I don't really want to go AMD either, although the main tangible benefits to Intel are Optane and Thunderbolt, neither of which I care for. If Intel release an 1800 killer in the next few months then I'll be all over it. The CPU would probably cost more but I wouldn't have to spend extra on 3200MHz RAM as it probably won't impact game performance like it does for Ryzen.
The storage costs are both unnecessary but I like the idea of a fresh start (with the exception of carrying over my 1TB SSD) and ditching 4x noisy WD Black 2TB drives with one quieter 8TB WD Red. It only spins at 5400 RPM but would be more for archival of recorded video from motorbike rides, etc. For the extra silence I think I can afford a 1MBps slower speed. The alternative is to get 4 of them to upgrade my QNAP NAS, but that is (a) a pain in the neck to move files around again and (b) much more expensive.
I was hoping a new version of that monitor would be out by now so that I could choose between a price drop (if anyone stocks them) or any new features. I have a basic LG ultrawide at work which greatly aids productivity. I do of course agree that the price is bonkers, but at the same time it's just as expensive to start cheaper and upgrade sooner. My only exception to that rule is graphics cards which I'm always going to upgrade every 2-3 years and cannot be future-proofed. The 1080ti is 40-80% faster than my current GPU and as quieter than my reference card. That's a surprisingly massive jump for just 2 years progress - too bad Intel can't manage the same with their CPU's.

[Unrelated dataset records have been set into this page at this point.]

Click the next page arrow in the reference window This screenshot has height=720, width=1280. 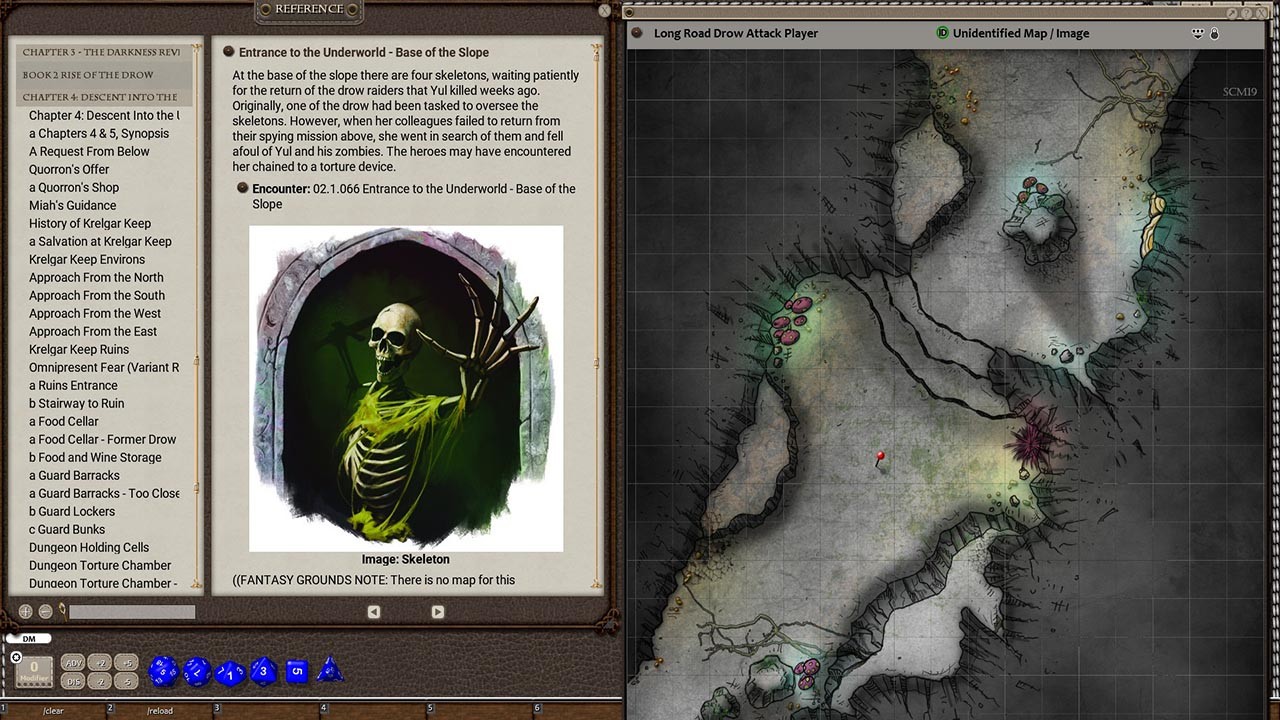pyautogui.click(x=437, y=611)
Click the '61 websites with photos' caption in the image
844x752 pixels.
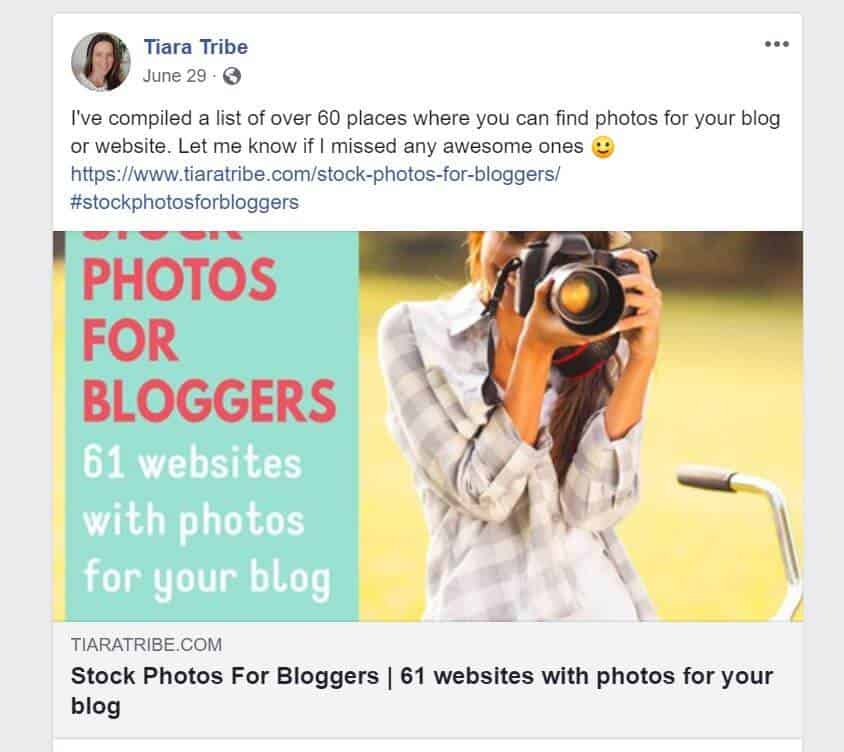pos(193,491)
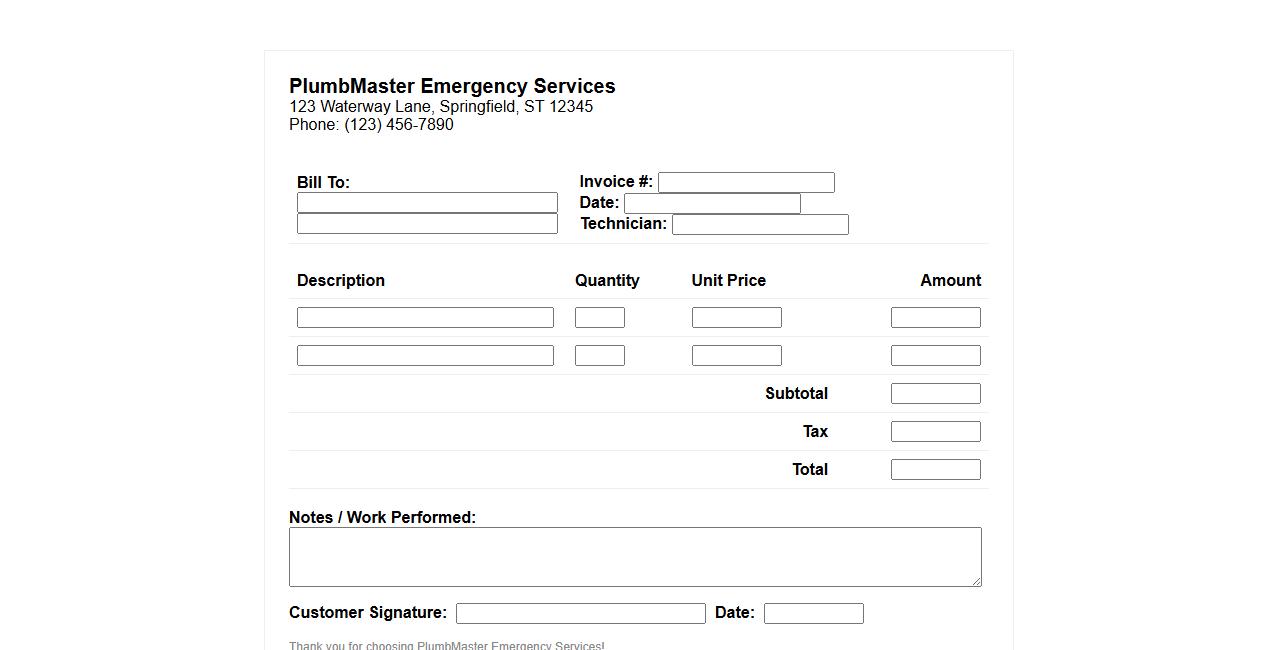Click the Notes textarea resize handle
The height and width of the screenshot is (650, 1278).
[x=976, y=581]
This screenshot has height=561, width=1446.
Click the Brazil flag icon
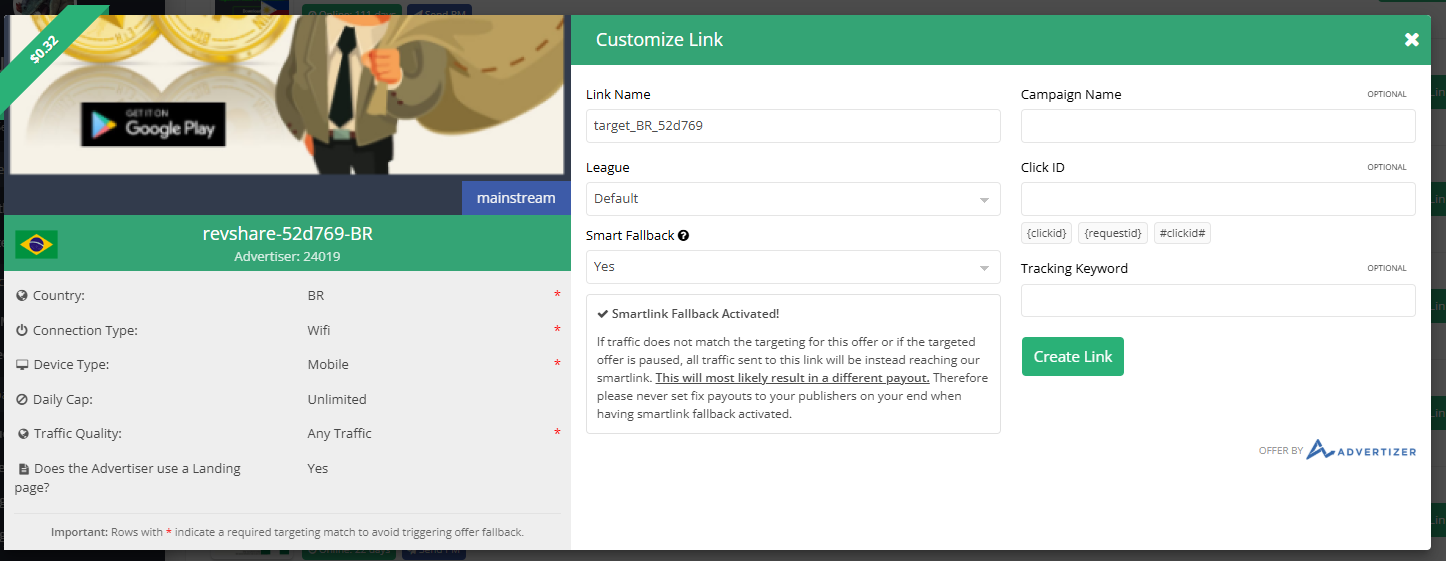click(x=37, y=243)
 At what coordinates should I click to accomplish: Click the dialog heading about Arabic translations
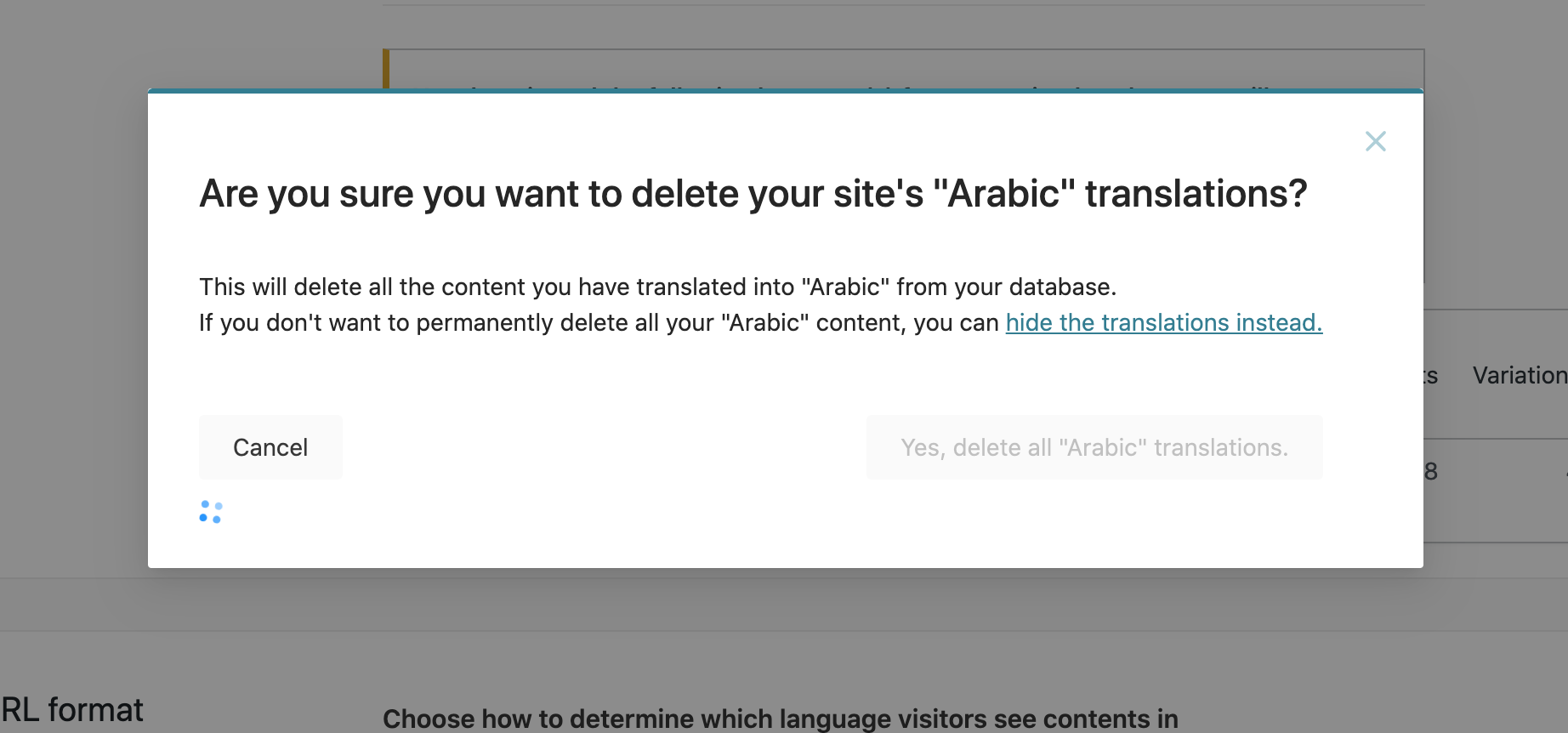pos(753,194)
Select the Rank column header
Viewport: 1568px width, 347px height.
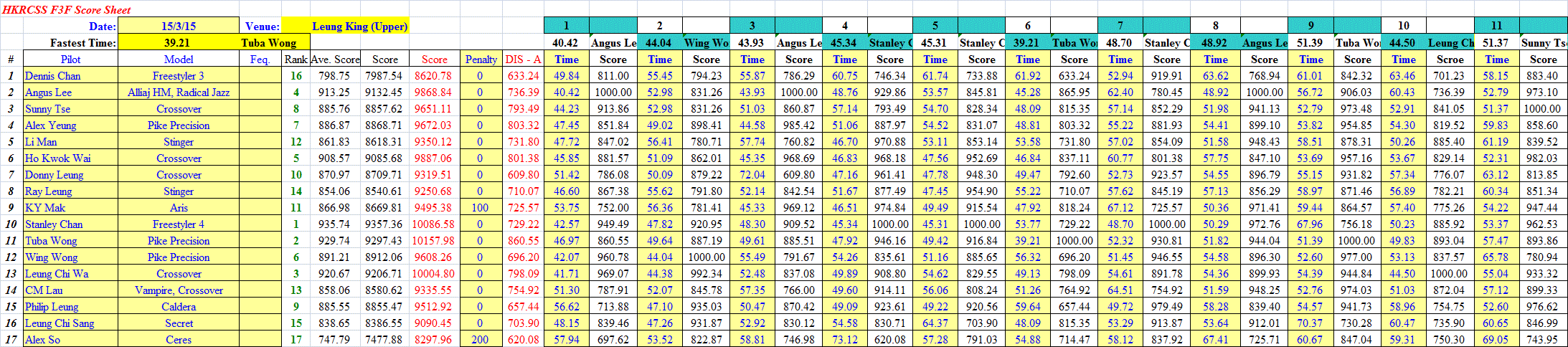(296, 60)
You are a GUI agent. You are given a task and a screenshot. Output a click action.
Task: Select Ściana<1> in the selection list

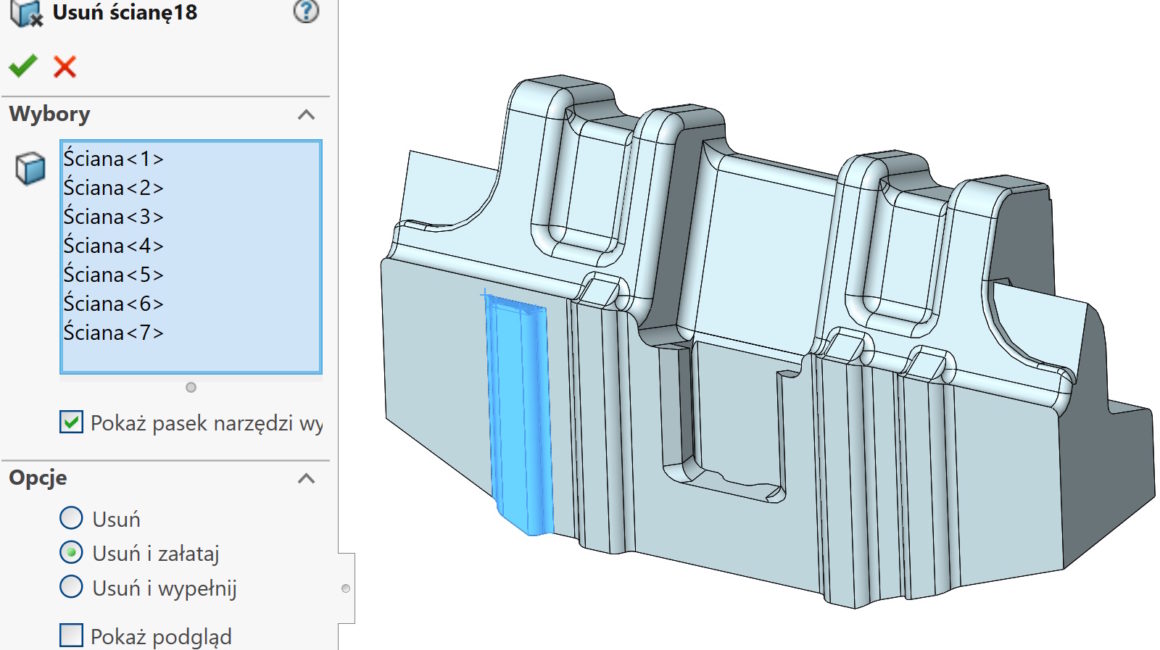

My bottleneck right now is the CPU, which requires a whole new system. I'd rather sell or repurpose the entire new system than save a relatively small amount to keep things like PSU and storage. If I really want to reduce the initial cost I can postpone the PSU, GPU and storage upgrade.
Last edited by Ryzza5; 2 Weeks Ago at 07:19 AM.
Wait so now you reckon I need an i7?
CPU's with >4 cores have historically performed worse than i7 CPU's because no-one developed for them, because hardly any gamers owned them, because they were far too expensive, because only Intel made decent ones. I see enough gamers getting 6-8 cores thanks to Ryzen which will incentivise developers to update their engines to make better use of them. One game/benchmark released a patch that saw Ryzen performance jump up 30% already. Don't forget that both PS4 and Xbox 1 have 8 core processors.
Hopefully Skylake-X delivers the goods and at a competitive price.
Rumor: Intel pulls X299 and Skylake-X release to late June - The Tech Report
If benchmarks of either Ryzen or Intel X show much better rendering times and only minor frame rate losses in games I'll be all over it.
Last edited by Ryzza5; 2 Weeks Ago at 09:03 AM.
ok I lied, I've ordered them just now. I've substituted the gskill rams with corsair 3000mhz ones. Also threw in a CM 212 hyper cpu cooler. Since I have the old gtx760 still lying around along with my old hdd and case I have enough parts for 2 pcs, will be handy in LAN parties.
Will be posting em once they arrive.
Last edited by Ozzmcom; 2 Weeks Ago at 12:40 PM.
Some initial plans - Ignore the desk colour (just need something to stand out).